Reproduce the listing below word for word, from its first line down through the line containing "small (1167, 582)", with both of those lines included.

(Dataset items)

= = = = = = =

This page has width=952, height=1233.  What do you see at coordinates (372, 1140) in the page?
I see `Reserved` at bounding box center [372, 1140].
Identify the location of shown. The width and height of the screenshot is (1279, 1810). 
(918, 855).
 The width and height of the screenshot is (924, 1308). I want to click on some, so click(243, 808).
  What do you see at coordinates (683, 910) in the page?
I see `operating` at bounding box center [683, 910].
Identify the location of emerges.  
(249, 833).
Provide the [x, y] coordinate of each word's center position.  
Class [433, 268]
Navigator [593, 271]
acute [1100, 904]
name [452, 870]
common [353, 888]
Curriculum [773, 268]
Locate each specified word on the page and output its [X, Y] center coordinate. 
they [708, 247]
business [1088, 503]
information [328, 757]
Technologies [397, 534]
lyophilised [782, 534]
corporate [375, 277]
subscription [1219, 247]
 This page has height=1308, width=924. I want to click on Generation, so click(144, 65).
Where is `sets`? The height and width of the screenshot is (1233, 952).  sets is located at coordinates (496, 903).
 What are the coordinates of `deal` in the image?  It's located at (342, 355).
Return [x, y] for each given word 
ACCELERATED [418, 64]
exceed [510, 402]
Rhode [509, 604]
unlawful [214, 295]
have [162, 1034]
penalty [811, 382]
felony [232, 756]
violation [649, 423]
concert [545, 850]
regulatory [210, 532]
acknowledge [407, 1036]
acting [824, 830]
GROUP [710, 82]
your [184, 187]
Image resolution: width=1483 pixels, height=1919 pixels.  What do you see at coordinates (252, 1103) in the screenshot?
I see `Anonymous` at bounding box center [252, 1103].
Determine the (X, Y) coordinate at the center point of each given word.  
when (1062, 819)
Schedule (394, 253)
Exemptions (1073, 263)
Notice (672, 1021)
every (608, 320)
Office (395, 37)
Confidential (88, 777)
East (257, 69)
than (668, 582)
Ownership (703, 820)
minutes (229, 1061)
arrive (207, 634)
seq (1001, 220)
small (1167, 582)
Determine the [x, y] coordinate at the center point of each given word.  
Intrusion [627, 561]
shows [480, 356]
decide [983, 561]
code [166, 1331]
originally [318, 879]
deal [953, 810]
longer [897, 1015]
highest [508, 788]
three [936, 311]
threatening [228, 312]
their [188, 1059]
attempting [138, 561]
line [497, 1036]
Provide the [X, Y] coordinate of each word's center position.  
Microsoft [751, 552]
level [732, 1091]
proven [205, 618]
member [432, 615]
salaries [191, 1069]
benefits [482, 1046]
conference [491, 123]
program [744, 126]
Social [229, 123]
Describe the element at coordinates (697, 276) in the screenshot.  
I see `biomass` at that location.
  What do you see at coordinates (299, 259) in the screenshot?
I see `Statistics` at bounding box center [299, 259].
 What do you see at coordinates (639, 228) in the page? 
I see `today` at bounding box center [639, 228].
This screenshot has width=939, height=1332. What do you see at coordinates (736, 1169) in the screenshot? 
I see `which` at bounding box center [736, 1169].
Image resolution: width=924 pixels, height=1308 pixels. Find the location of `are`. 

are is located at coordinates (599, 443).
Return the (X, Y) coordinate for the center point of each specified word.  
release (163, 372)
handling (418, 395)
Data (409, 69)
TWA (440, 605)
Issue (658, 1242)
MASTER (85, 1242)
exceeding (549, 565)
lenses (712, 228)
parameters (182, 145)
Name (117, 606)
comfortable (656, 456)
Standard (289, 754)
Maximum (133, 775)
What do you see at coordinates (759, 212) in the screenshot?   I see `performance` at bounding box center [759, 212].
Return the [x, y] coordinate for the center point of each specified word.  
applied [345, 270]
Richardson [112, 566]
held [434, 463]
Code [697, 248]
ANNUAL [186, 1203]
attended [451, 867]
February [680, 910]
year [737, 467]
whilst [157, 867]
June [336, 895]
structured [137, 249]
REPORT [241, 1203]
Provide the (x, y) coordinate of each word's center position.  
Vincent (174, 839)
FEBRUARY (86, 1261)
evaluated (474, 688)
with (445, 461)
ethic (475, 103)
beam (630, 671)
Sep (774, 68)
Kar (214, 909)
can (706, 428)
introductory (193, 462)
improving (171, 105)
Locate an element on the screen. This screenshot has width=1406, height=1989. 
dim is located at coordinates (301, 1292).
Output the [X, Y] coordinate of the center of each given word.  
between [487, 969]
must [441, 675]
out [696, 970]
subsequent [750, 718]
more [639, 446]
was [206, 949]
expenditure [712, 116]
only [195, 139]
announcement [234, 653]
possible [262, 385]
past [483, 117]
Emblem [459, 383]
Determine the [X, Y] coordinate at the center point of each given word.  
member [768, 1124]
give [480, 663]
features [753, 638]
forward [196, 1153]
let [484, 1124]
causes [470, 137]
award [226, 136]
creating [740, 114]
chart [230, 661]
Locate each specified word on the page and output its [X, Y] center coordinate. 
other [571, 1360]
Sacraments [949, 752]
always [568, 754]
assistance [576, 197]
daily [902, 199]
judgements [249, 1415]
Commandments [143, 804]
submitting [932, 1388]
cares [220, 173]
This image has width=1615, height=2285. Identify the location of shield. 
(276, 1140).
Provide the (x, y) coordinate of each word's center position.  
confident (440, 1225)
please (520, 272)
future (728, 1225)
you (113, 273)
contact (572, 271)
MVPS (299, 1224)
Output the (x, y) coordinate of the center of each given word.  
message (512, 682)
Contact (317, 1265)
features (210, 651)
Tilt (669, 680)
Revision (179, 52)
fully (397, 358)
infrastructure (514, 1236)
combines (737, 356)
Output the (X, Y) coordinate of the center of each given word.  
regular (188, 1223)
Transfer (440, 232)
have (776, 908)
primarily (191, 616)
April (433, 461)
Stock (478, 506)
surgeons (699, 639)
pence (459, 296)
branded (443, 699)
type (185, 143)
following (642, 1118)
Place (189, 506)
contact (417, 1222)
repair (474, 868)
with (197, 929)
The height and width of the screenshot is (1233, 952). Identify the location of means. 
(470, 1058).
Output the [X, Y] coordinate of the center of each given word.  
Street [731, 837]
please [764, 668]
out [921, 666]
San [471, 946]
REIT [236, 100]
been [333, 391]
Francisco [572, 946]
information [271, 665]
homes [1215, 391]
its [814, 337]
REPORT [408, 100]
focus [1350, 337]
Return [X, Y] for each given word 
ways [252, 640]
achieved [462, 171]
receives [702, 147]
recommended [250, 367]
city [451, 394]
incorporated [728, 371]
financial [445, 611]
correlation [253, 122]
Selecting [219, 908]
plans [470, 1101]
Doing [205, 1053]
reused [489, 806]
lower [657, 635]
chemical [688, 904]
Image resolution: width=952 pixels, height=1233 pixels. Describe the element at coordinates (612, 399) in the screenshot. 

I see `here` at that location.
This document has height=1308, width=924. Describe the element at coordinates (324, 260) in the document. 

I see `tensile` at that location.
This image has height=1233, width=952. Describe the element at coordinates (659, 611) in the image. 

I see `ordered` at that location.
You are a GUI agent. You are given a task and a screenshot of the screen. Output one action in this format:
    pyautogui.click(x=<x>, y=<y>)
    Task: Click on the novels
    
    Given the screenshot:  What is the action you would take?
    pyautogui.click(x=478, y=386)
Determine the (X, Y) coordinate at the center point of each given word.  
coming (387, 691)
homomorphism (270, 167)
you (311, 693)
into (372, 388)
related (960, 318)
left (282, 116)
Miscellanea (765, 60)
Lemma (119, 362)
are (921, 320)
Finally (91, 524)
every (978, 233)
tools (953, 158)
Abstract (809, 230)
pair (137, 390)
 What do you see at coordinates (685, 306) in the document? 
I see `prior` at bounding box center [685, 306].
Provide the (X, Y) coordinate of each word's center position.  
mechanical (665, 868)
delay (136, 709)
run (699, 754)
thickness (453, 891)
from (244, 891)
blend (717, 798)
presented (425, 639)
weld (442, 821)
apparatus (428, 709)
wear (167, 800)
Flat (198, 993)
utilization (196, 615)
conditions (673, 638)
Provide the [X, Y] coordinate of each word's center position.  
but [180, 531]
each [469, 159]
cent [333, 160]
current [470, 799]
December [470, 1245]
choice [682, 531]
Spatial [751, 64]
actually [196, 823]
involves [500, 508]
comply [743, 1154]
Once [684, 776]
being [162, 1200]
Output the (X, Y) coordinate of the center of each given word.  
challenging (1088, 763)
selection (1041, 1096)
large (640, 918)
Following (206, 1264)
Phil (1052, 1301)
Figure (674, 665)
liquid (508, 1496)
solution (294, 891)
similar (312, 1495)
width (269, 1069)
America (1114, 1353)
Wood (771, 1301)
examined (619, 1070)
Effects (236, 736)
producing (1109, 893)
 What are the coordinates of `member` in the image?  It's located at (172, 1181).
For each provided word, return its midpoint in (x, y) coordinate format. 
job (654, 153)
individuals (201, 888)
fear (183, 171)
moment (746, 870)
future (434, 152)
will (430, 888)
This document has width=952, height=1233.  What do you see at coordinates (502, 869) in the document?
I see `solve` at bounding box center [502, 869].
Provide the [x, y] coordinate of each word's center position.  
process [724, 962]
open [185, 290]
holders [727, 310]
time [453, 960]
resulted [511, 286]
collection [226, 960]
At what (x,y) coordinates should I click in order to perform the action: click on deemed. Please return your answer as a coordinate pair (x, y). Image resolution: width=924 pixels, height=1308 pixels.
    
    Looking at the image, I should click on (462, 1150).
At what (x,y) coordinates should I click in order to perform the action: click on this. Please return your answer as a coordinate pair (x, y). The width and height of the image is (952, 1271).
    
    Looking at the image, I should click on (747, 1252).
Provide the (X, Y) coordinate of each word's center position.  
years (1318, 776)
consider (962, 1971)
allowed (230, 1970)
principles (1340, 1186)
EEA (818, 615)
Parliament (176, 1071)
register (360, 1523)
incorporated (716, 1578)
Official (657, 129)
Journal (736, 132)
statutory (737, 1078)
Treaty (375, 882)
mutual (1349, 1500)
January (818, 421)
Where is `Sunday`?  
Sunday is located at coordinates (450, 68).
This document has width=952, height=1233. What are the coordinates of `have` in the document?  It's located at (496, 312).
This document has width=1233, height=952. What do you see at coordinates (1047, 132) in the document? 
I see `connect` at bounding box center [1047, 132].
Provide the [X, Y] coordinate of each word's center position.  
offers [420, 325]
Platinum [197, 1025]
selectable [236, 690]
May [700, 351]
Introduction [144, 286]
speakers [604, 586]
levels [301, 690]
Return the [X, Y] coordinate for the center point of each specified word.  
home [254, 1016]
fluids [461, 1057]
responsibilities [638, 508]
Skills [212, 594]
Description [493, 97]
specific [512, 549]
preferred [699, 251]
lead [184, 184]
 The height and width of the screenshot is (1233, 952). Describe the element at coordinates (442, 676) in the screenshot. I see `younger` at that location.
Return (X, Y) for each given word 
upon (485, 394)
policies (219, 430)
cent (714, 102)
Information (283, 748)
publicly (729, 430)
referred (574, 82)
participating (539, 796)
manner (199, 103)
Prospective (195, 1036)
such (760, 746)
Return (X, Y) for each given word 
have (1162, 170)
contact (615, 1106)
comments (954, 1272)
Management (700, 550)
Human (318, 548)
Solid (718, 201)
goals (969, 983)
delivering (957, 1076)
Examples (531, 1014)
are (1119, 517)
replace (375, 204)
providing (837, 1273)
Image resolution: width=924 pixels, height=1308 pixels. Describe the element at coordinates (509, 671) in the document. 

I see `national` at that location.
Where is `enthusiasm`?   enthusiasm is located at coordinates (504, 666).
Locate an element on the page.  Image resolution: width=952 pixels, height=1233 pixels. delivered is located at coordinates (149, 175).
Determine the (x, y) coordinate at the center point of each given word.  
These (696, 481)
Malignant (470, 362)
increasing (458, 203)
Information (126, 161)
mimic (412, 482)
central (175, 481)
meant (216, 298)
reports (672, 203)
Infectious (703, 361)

= = = = = = =

[Solution to this problem]:
This page has width=952, height=1233.  What do you see at coordinates (372, 1140) in the page?
I see `Reserved` at bounding box center [372, 1140].
Identify the location of shown. The width and height of the screenshot is (1279, 1810). 
(918, 855).
 The width and height of the screenshot is (924, 1308). I want to click on some, so click(243, 808).
  What do you see at coordinates (683, 910) in the page?
I see `operating` at bounding box center [683, 910].
Identify the location of emerges.  
(249, 833).
Provide the [x, y] coordinate of each word's center position.  
Class [433, 268]
Navigator [593, 271]
acute [1100, 904]
name [452, 870]
common [353, 888]
Curriculum [773, 268]
Locate each specified word on the page and output its [X, Y] center coordinate. 
they [708, 247]
business [1088, 503]
information [328, 757]
Technologies [397, 534]
lyophilised [782, 534]
corporate [375, 277]
subscription [1219, 247]
 This page has height=1308, width=924. I want to click on Generation, so click(144, 65).
Where is `sets`? The height and width of the screenshot is (1233, 952).  sets is located at coordinates (496, 903).
 What are the coordinates of `deal` in the image?  It's located at (342, 355).
Return [x, y] for each given word 
ACCELERATED [418, 64]
exceed [510, 402]
Rhode [509, 604]
unlawful [214, 295]
have [162, 1034]
penalty [811, 382]
felony [232, 756]
violation [649, 423]
concert [545, 850]
regulatory [210, 532]
acknowledge [407, 1036]
acting [824, 830]
GROUP [710, 82]
your [184, 187]
Image resolution: width=1483 pixels, height=1919 pixels.  What do you see at coordinates (252, 1103) in the screenshot?
I see `Anonymous` at bounding box center [252, 1103].
Determine the (X, Y) coordinate at the center point of each given word.  
when (1062, 819)
Schedule (394, 253)
Exemptions (1073, 263)
Notice (672, 1021)
every (608, 320)
Office (395, 37)
Confidential (88, 777)
East (257, 69)
than (668, 582)
Ownership (703, 820)
minutes (229, 1061)
arrive (207, 634)
seq (1001, 220)
small (1167, 582)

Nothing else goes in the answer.